- [Selected text]:
..........

If User B is logged in on mobile + web:

User A -> Server -> B-Mobile
                 -> B-Web

System may define delivery after first device receives or all devices receive.

Group Chat Messaging

In a group chat, one sender sends a message to many participants. This introduces fan-out complexity. Example:

User A sends "Meeting at 5" to Group G1
Members: A, B, C, D, E

Backend flow:

1. User A sends message to Group G1
2. Gateway authenticates request
3. Validate User A is group member
4. Generate message_id
5. Store canonical message
6. Send Sent ACK to User A
7. Fan-out delivery to members: B, C, D, E
8. Online users receive instantly
9. Offline users receive later on reconnect
10. Delivery / Read receipts collected

Unlike one-to-one chat, a group message may have many statuses. Example:

Delivered: B, C
Read: B

Some products simplify UI by showing aggregate counts instead of per-user receipts. If some recipients are offline:

B online  -> instant delivery
C offline -> pending
D offline -> pending

Pending users receive messages later through sync.

..........

- [Provided material]:
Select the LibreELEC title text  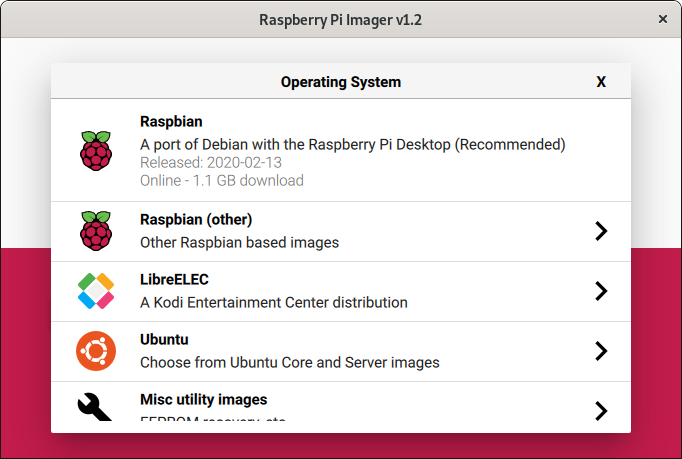point(174,280)
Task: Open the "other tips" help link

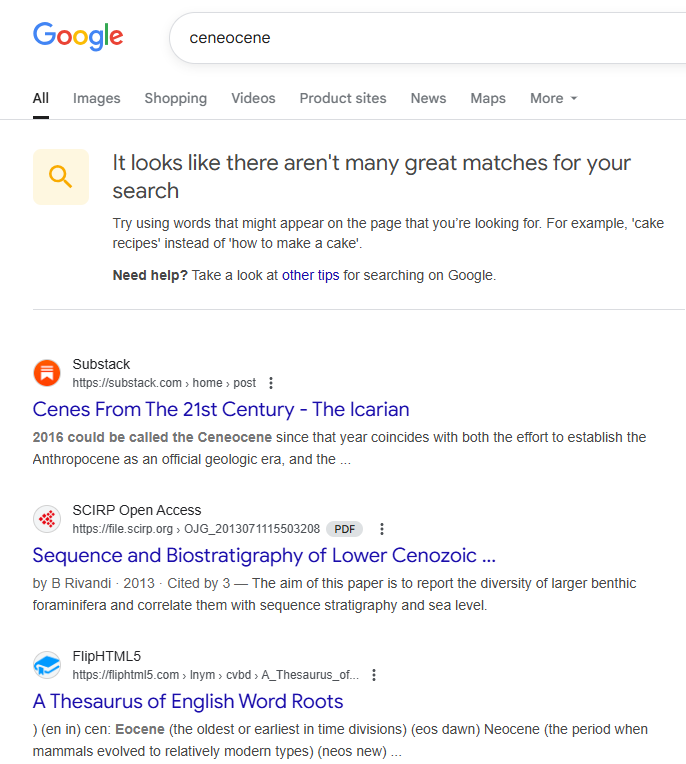Action: tap(310, 275)
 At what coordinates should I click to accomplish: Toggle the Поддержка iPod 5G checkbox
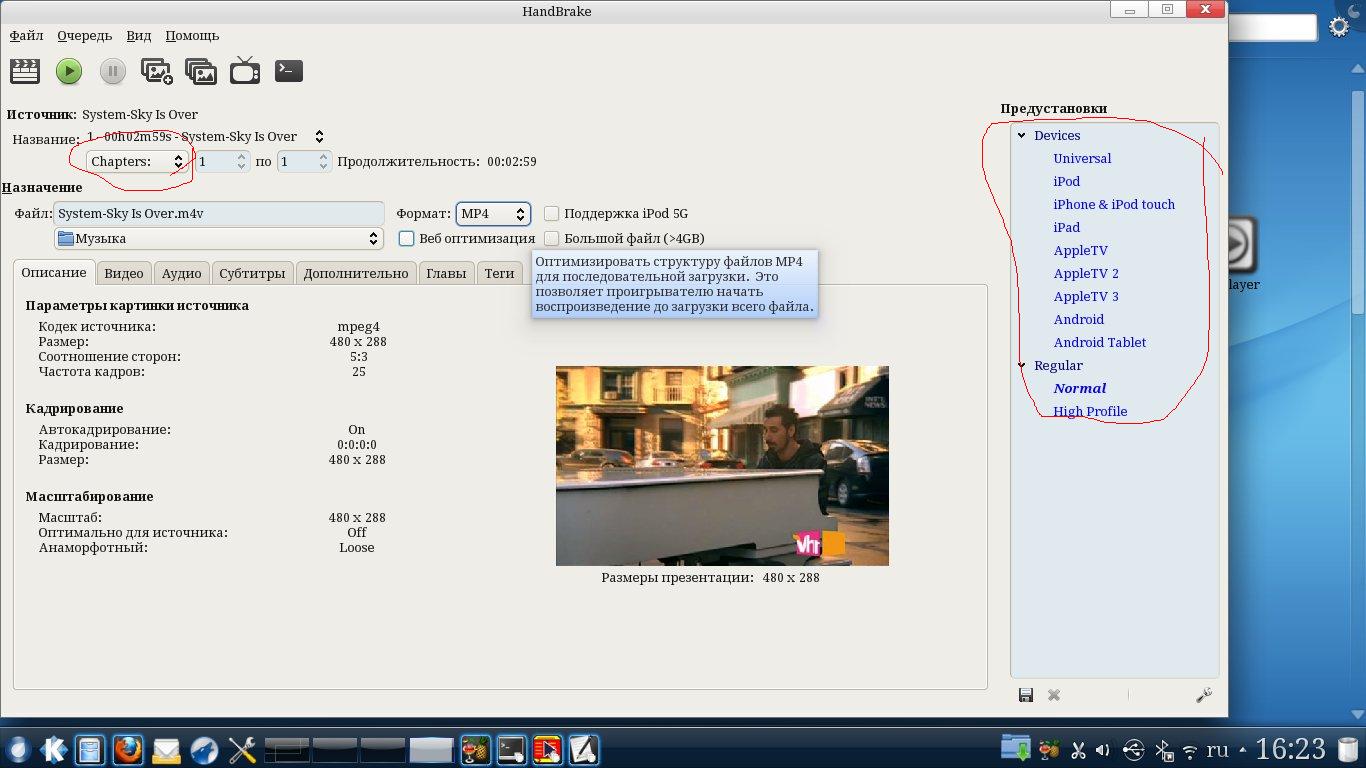pos(552,213)
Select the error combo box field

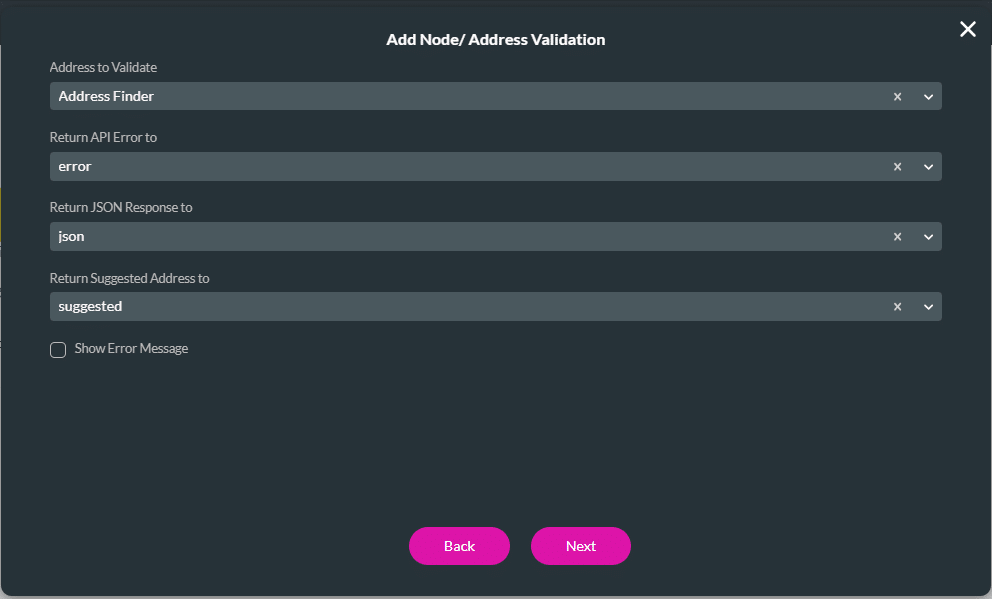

..........

- [Instructions for the task]: Retype the passage on group chat messaging between "Some products simplify" and "later through sync.", inclusive, with no changes. The records have no connection to the text on chat message delivery.

- [The output]:
Some products simplify UI by showing aggregate counts instead of per-user receipts. If some recipients are offline:

B online  -> instant delivery
C offline -> pending
D offline -> pending

Pending users receive messages later through sync.